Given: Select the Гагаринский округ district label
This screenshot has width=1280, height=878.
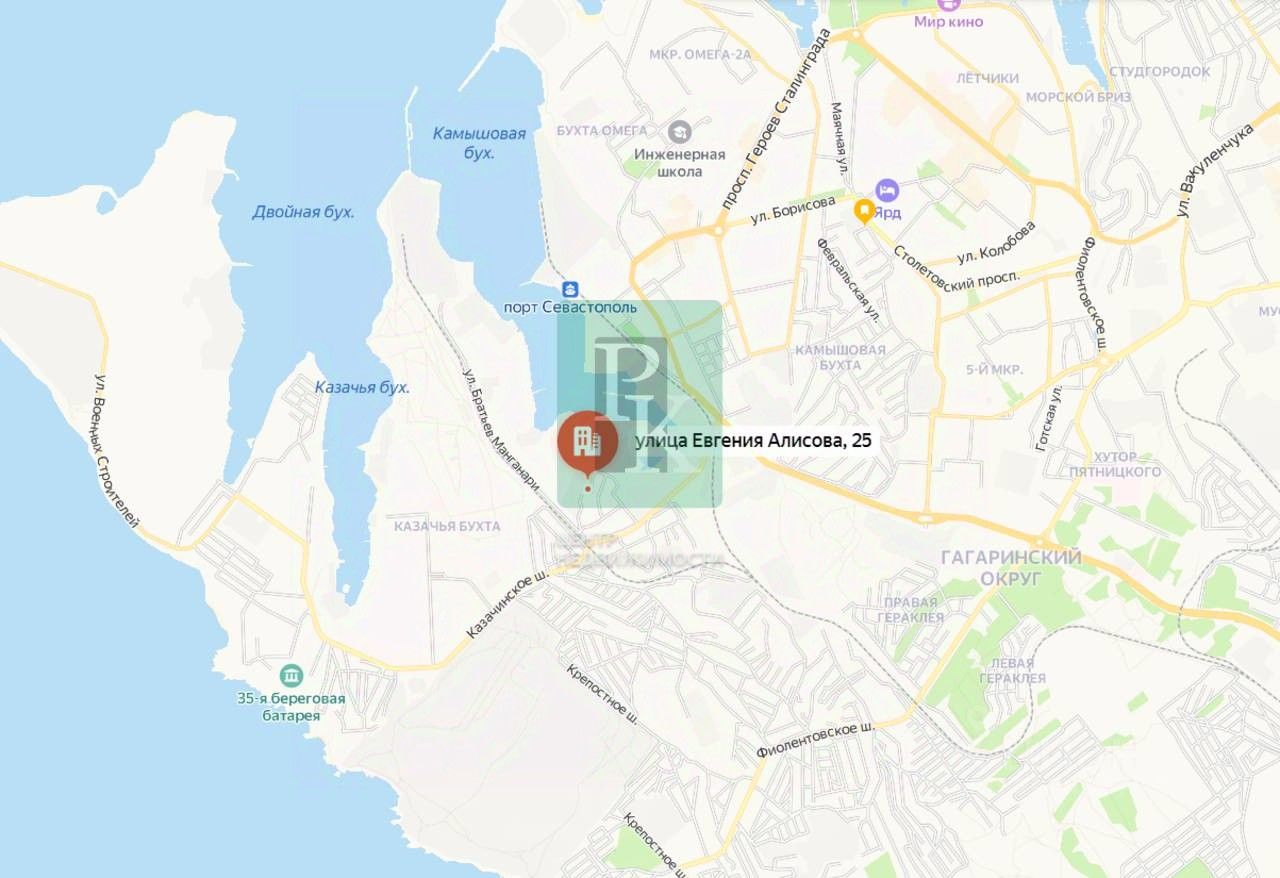Looking at the screenshot, I should [1012, 568].
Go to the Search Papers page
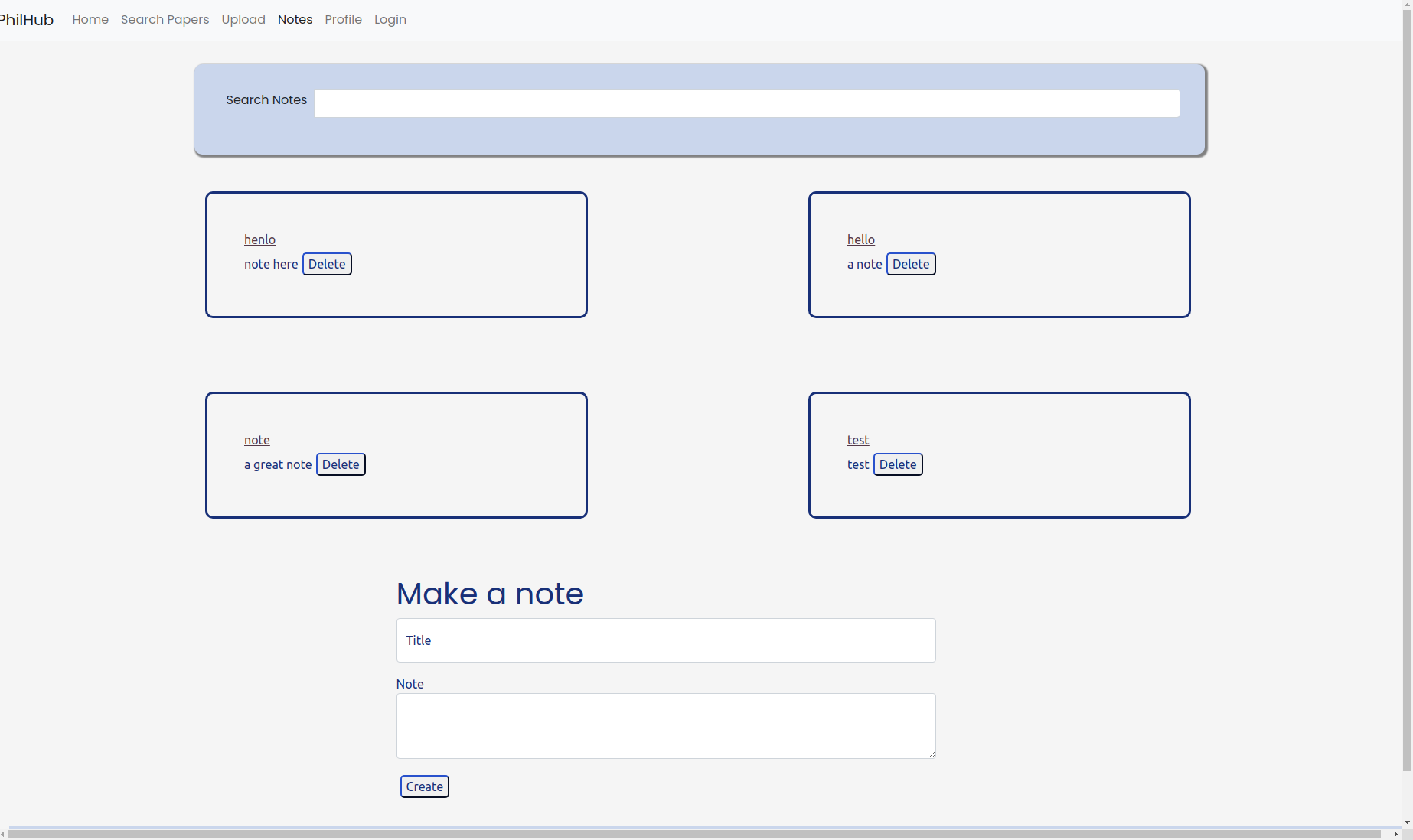 pos(165,20)
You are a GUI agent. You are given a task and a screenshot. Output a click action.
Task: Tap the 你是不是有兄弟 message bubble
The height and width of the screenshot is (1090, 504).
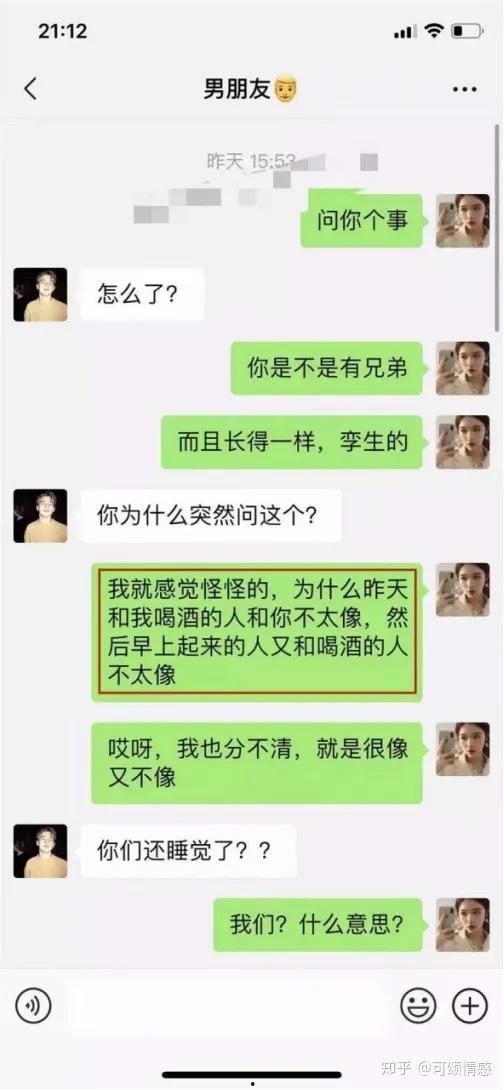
________
▶ **TASK STATEMENT**
Please render every line of the entries above as a numbered list, skipping blank lines and leaving out the pictures.

▶ **RESULT BELOW**
1. Given: Select the Гагаринский округ district label
2. This screenshot has width=1280, height=878.
3. Looking at the screenshot, I should [1012, 568].
4. Go to the Search Papers page
5.  pos(165,20)
6. You are a GUI agent. You are given a task and a screenshot. Output a click action.
7. Task: Tap the 你是不是有兄弟 message bubble
8. The height and width of the screenshot is (1090, 504).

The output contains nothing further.